The following example configuration using cert-manager csi-driver and trust-manager meets these two requirements:

apiVersion: elasticsearch.k8s.elastic.co/v1
kind: Elasticsearch
metadata:
  name: es
spec:
  version: 8.16.1
  transport:
    tls:
      certificateAuthorities:
        configMapName: trust 2
      selfSignedCertificates:
        disabled: true 1
  nodeSets:
  - name: default
    count: 3
    config:
      xpack.security.transport.ssl.key: /usr/share/elasticsearch/config/cert-manager-certs/tls.key
      xpack.security.transport.ssl.certificate: /usr/share/elasticsearch/config/cert-manager-certs/tls.crt
    podTemplate:
      spec:
        containers:
        - name: elasticsearch
          volumeMounts:
          - name: transport-certs
            mountPath: /usr/share/elasticsearch/config/cert-manager-certs
        volumes:
        - name: transport-certs
          csi:
            driver: csi.cert-manager.io
            readOnly: true
            volumeAttributes:
              csi.cert-manager.io/issuer-name: ca-cluster-issuer 2
              csi.cert-manager.io/issuer-kind: ClusterIssuer
              csi.cert-manager.io/dns-names: "${POD_NAME}.${POD_NAMESPACE}.svc.cluster.local" 3
  1. Disables the self-signed certificates generated by ECK for the transport layer.
  2. The example assumes that a ClusterIssuer by the name of ca-cluster-issuer exists and a PEM encoded version of the CA certificate is available in a ConfigMap (in the example named trust).
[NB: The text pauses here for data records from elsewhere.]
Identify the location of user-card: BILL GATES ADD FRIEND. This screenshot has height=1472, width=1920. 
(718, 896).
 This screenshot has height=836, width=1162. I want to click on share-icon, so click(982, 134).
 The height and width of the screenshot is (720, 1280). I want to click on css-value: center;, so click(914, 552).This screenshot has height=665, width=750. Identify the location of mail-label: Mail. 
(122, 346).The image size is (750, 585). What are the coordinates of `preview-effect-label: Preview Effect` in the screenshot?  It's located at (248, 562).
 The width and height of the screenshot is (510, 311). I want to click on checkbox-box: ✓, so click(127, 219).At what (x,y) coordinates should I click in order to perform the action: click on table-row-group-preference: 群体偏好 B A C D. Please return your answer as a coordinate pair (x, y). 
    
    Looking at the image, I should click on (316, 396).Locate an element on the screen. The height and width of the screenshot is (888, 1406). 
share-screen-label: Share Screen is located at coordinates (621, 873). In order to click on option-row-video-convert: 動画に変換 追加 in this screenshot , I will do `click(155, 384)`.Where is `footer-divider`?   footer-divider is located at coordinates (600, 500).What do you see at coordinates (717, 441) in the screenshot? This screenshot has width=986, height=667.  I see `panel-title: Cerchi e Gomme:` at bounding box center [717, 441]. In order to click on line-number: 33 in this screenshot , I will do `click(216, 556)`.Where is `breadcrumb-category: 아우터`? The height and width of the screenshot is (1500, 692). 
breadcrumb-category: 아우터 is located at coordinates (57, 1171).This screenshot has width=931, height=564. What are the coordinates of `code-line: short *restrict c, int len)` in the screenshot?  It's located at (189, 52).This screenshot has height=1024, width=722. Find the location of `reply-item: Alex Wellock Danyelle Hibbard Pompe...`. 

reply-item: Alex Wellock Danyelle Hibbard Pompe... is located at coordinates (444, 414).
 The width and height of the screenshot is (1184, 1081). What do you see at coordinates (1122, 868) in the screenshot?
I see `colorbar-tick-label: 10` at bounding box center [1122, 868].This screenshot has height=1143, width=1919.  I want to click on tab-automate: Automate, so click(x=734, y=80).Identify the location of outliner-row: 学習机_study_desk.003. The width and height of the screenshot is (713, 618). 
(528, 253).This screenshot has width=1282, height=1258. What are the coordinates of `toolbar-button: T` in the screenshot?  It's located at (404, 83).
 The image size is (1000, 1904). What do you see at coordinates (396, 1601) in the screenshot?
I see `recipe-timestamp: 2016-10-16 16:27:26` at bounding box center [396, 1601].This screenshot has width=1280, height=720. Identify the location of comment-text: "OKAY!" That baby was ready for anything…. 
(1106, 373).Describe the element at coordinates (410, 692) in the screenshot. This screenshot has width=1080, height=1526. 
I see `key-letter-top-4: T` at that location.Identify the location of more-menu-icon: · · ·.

The CA certificate must be in a file called ca.crt inside the ConfigMap in the same namespace as the Elasticsearch resource.
  3. If the remote cluster server is enabled, then the DNS names must also include both:* The DNS name for the related Kubernetes Service: <cluster-name>-es-remote-cluster.${POD_NAMESPACE}.svc
  • The Pod DNS name: ${POD_NAME}.<cluster-name>-es-<nodeset-name>.${POD_NAMESPACE}.svc

The following manifest is only provided to illustrate how these certificates can be configured in principle, using the trust-manager Bundle resource and cert-manager provisioned certificates:

apiVersion: trust.cert-manager.io/v1alpha1
kind: Bundle
metadata:
  name: trust
spec:
  sources:
  - secret:
      name: "root-ca-secret"
      key: "tls.crt"
  target:
    configMap:
      key: "ca.crt"

apiVersion: cert-manager.io/v1
kind: ClusterIssuer
metadata:
  name: selfsigned-issuer
spec:
  selfSigned: {} 1
---
apiVersion: cert-manager.io/v1
kind: ClusterIssuer
metadata:
  name: ca-cluster-issuer
spec:
  ca:
    secretName: root-ca-secret
...
  1. This example uses a self-signed issuer for the root CA and a second issuer for the Elasticsearch cluster transport certificates as the cert-manager CSI driver does not support self-signed CAs.

When transitioning from a configuration that uses externally provisioned certificates back to ECK-managed self-signed transport certificates it is important to ensure that the externally provisioned CA remains configured as a trusted CA through the .spec.transport.tls.certificateAuthorities attribute until all nodes in the cluster have been updated to use the ECK-managed certificates. When transitioning from ECK-managed certificates to externally provisioned ones, ECK ensures automatically that the ECK CA remains configured until the transition has been completed.